De rol en verantwoordelijkheid van de regiebehandelaar
Regionaal Tuchtcollege Amsterdam, 11 oktober 2024
In een uitspraak begin 2021 heeft het Centraal Tuchtcollege het begrip ‘regiebehandelaar’ geïntroduceerd. Volgens het Centraal Tuchtcollege ziet de regiebehandelaar er op toe dat:
- de continuïteit en de samenhang van zorgverlening aan de patiënt wordt bewaakt en dat waar nodig een aanpassing van de gezamenlijke behandeling in gang wordt gezet;
- er adequate informatie-uitwisseling en voldoende overleg is tussen de bij de behandeling betrokken zorgverleners;
- er één aanspreekpunt is voor patiënt en diens naaste betrekking(en) voor het tijdig beantwoorden van vragen over de behandeling. De regiebehandelaar hoeft niet alle vragen te kunnen beantwoorden, maar moet wel de weg naar de antwoorden weten te vinden.
In de vandaag te bespreken tuchtzaak heeft het Regionaal Tuchtcollege (RTG) ook iets gezegd over de rol en verantwoordelijkheid van de regiebehandelaar. Wat speelde er?

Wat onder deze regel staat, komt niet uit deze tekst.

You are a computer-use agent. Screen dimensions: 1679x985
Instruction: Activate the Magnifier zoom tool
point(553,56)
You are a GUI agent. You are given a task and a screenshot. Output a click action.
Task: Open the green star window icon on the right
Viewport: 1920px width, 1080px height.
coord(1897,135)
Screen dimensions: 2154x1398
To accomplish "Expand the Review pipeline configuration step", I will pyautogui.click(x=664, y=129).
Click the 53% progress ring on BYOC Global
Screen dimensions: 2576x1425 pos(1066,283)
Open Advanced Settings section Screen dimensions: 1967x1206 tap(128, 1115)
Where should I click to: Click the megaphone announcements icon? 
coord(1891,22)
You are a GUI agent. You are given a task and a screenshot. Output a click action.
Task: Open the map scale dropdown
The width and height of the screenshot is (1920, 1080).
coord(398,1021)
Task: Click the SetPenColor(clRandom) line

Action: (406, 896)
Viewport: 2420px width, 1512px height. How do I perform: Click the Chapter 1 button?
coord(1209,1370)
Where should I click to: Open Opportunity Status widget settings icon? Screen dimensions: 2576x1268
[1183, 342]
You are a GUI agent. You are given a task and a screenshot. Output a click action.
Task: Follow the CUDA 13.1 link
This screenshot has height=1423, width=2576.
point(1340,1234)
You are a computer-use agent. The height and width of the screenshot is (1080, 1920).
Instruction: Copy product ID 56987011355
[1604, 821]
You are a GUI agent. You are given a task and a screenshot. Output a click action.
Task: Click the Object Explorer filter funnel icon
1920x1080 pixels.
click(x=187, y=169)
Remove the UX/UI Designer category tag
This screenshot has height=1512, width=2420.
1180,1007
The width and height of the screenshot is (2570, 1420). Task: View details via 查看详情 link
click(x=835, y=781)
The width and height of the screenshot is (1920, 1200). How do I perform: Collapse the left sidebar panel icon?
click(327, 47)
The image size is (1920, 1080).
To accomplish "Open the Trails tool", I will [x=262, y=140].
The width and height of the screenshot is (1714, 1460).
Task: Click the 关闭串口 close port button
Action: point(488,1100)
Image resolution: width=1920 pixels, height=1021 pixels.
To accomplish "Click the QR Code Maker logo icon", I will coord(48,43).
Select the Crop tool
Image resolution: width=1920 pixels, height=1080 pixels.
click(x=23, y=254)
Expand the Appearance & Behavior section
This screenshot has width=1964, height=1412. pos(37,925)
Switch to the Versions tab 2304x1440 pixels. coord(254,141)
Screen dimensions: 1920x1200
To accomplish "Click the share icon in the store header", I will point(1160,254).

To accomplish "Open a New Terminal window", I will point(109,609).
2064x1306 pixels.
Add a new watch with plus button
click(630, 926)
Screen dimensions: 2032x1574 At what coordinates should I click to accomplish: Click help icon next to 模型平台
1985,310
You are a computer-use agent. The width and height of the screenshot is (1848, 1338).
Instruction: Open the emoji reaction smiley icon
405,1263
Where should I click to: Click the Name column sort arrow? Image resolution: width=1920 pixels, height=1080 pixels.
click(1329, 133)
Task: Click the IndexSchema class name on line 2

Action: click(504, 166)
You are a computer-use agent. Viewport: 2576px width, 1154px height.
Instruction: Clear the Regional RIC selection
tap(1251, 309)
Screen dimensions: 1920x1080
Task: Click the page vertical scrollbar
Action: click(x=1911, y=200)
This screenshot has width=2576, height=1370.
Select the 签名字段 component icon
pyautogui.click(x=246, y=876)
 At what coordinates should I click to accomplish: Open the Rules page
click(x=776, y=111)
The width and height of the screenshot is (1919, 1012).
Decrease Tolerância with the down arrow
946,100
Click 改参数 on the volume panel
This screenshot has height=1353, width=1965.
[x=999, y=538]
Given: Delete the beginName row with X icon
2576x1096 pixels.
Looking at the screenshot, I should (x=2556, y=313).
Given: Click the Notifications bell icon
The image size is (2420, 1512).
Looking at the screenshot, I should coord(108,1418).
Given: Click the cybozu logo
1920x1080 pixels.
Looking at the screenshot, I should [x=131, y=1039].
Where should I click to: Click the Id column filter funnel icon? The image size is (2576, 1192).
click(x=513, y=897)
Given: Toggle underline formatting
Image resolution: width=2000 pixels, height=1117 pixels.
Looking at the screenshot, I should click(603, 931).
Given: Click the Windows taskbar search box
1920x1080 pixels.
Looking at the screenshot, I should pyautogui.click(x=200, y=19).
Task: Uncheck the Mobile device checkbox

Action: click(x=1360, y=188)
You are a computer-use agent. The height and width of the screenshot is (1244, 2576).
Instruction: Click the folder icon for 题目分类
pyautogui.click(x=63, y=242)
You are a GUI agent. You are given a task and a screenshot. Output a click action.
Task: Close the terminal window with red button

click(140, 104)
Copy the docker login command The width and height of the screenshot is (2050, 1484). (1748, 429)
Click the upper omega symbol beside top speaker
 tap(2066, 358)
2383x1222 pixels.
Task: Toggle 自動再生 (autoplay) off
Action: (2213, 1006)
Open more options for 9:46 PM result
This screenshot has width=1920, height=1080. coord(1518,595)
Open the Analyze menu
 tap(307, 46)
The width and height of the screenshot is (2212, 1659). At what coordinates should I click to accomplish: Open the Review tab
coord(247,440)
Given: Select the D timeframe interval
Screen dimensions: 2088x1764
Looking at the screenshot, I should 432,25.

De beklaagde GZ-psycholoog was zowel behandelaar als regiebehandelaar van de klaagster. Waar het betreft de klacht over de inhoud van de behandeling overweegt het RTG, dat veelvuldig contact heeft plaatsgevonden en dat de GZ-psycholoog grote betrokkenheid heeft getoond bij de klaagster. De psychologische behandeling is verricht zoals van een redelijk handelend en redelijk bekwaam vakgenoot onder soortgelijke omstandigheden mag worden verwacht. De behandeling is uitgevoerd volgens de regelen der kunst. Wel was het, aldus het RTG, gezien de uitgebreide voorgeschiedenis van de klaagster beter geweest als er meer aandacht was geweest voor monitoring en evaluatie. Er hebben wel evaluaties plaatsgevonden, maar deze hadden ten behoeve van de klaagster duidelijker gemarkeerd mogen worden. Het had daarbij helpend kunnen zijn als er naast de behandelaar een andere regiebehandelaar was geweest. Indien deze twee functies daadwerkelijk gescheiden worden is het voor cliënten ook duidelijk dat er een evaluatiemoment is met de regiebehandelaar samen. Dit is echter in dit geval niet een zodanige tekortkoming dat dit tuchtrechtelijk verwijtbaar is. De GZ-psycholoog is immers bij het beroepsmatig handelen gebleven binnen de grenzen van een redelijk bekwame beroepsuitoefening. Deze klacht wordt ongegrond verklaard.
In een recent artikel in het Nederlands Tijdschrift voor Geneeskunde (NTvG) “De regiebehandelaar in het ziekenhuis, problemen bij implementatie in de praktijk” hebben Hennissen c.s. geschreven dat het concrete takenpakket van de regiebehandelaar niet helder is, waardoor het onduidelijk is wie waarvoor verantwoordelijk is. Zo is het volgens de auteurs onduidelijk op welk niveau regie gevoerd dient te worden bij patiënten met meerdere zorgvragen die al dan niet samenhangen. Het is de auteurs ook niet duidelijk waarom er van het begrip hoofdbehandelaarschap afgestapt moet worden. De uitwerking van de regievoering zal op nationaal niveau moeten plaatsvinden onder leiding van de Federatie voor Medisch Specialisten, de Nederlandse Federatie van Universitair Medische Centra en de Nederlandse Vereniging van Ziekenhuizen, aldus de auteurs. Totdat helderheid is verkregen worden ziekenhuizen door de auteurs geadviseerd om in het belang van kwaliteit en veiligheid van zorg collectief uit te dragen dat aan het hoofdbehandelaarschap moet worden vastgehouden. Waarom de auteurs een dergelijk verstrekkend advies geven dat in strijd is met inmiddels de vaste lijn die de tuchtrechter in dit soort zaken lijkt aan te houden wordt uit het artikel niet duidelijk en is misschien ook niet verstandig. Wel is het duidelijk dat er nog een taak bij de tuchtrechter ligt om het begrip regiebehandelaarschap verder in te vullen en te verfijnen. Soms snap je het wel, maar begrijp je het niet.